Student Internships Gain Donor Support
From Chicago to Alaska to China, Knox students receive support for internships through gifts from Knox alumni, parents, and friends
June 24, 2013
From Chicago to Alaska to China, eight Knox College students pursuing internships this summer in non-profit service, environmental conservation, and community development are receiving support for their positions through gifts from Knox College alumni, parents, and friends. Unique to Knox, these supported internship programs compensate students as they gain experience in critical sectors for the nation's future.
"Internships that are supported by donors provide new opportunities for Knox students, businesses and non-profit organizations that might not have been able to initiate internships on their own," said Terrie Saline, coordinator of Knox's Bastian Center for Career and Pre-professional Development.
Schwartzman Environmental Fund
The Schwartzman Environmental Fund will support three internships. Max Potthoff '14, an environmental studies and creative writing major, will intern with Environ Consulting in Shanghai, China; Jason Deschamps '16, an environmental studies major, with the Wild Chimpanzee Foundation in West Africa; and Zoe Marzluff '15, an international relations and environmental studies major, with Growing Power in Milwaukee, Wisconsin.
The Schwartzman Environmental Fund was created by Knox alumni Rick '79 and Anne Johnson Veague '80, to support internships for Knox students, after an internship helped their son, Thomas Veague '12, to jumpstart his career in environmental advocacy. Now with the American Council On Renewable Energy in Washington, DC, Thomas Veague was the recipient of a Conservation/Rural Development Internship in 2011 that allowed him to work at The Alliance for Affordable Energy in New Orleans. The Schwartzman fund is named in honor of one of Veague's teachers at Knox, Peter Schwartzman, associate professor and chair of environmental studies.
Allison Fry (second from left) leads a 'Take Back the Night' march. Her internship goal: translate activism into a career.
Hirsch-Zucker Endowed Fund for Non-Profit Internships
Gabrielle Charles '14 and Allison Fry '15 are both receiving support from the Hirsch-Zucker Endowed Fund for Non-Profit Internships. Created by Knox alumni Paul Zucker '78 and Susan Haerr Zucker '78, the fund provides financial assistance for students participating in internships with non-profit organizations.
Charles, majoring in anthropology/sociology and economics, will intern at Urban Anthropology, Inc. in Milwaukee, Wisconsin, conducting research within immigrant communities and helping young people in the city create a mural about the history of Milwaukee.
Fry, majoring in gender and women's studies, will work with CodePink in Washington, DC. "When I learned about this internship opportunity at CodePink, I realized that my activism could translate into a career," said Fry.
In an off-campus program last year in Australia, Michael Belitz studied rainforest conservation (and snorkeled the Great Barrier Reef). This summer, he's headed for a conservation internship in Alaska.
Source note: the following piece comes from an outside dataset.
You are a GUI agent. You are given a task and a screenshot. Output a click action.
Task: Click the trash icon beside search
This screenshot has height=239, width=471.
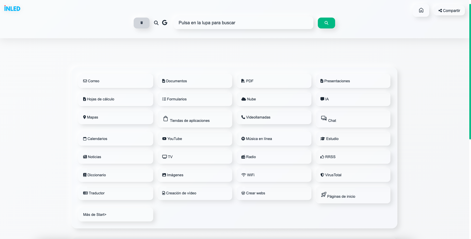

Wild Salmon Conservation and Restoration Internship Fund
Michael Belitz '14 will spend the summer in Alaska working with the Sitka (Alaska) Conservation Society, supported by the Wild Salmon Conservation and Restoration Internship Fund. The fund is made possible by former Knox faculty member Nic Mink, with additional support from Knox and the Sitka Conservation Society. "Learning how a well-established conservation society runs their operations would be extremely beneficial in aiding my future endeavors," said Belitz.
Conservation/Rural Development Internship Fund
Two students will have their hands full, as they work with a business maintenance operation that is expanding into sustainable living and construction, in internships supported by the Conservation/Rural Development Internship Fund.
The Conservation/Rural Development Internship Fund was created by Gary and Jana Funk, the parents of a Knox graduate, Megan Funk '12. Last year, Gary Funk also helped organize the KnoxCorps program, a community service initiative created by Knox College and the Galesburg Community Foundation.
The students, Neal Moon '14, and Marie Anderson '14, will help set up Artisan Farms, which will produce hydroponic systems for growing food using less land and water. They will also work with Artisan Brick and Stone Restoration, which repairs historic buildings as an alternative to demolition or new construction.
"I hope to enter the field of environmental policy-making, and this internship will give me experience in dealing with different entities that all have different priorities, whether they're addressing structurally at-risk historic buildings or waste aversion and sustainable food production," said Anderson.
Moon, who also plays football at Knox, said the internship will combine his interest in historic preservation with his "passion for intensive physical labor... My previous experience includes six and a half years working on a farm, and one summer working for a grain elevator on the Mississippi River."
The Bastian Center for Career and Pre-Professional Development at Knox College helps Knox students arrange internships and volunteer service, enter the job market and plan for graduate school -- including more than 80 internships and job experiences in 2012-13 alone. For employers, the center coordinates on-campus interviewing and recruiting events. All of the center's resources on campus are also available to Knox alumni.